Required work:
In your copy, leave out the pictures and reproduce the listing below exactly.

Exercise inputs:
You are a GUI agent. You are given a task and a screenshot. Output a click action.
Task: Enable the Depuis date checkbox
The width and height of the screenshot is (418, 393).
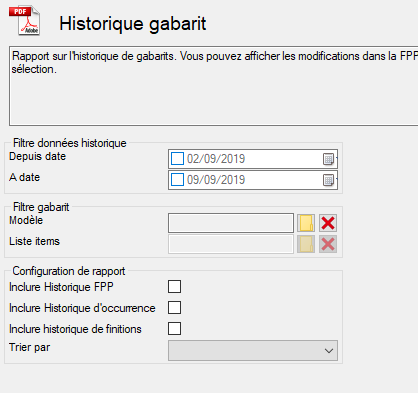pos(177,159)
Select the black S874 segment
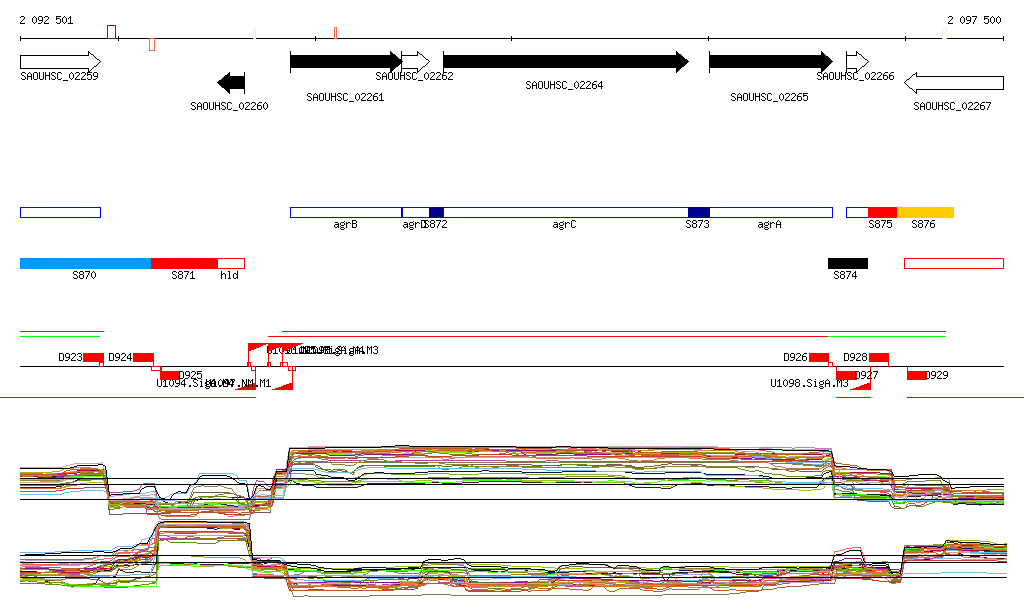1024x611 pixels. click(x=848, y=263)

Answer space:
You are a GUI agent. You are given a task and a screenshot. Output a click action.
Task: Enable the Depuis date checkbox
The width and height of the screenshot is (418, 393).
pos(177,159)
Select the black S874 segment
1024x611 pixels. click(x=848, y=263)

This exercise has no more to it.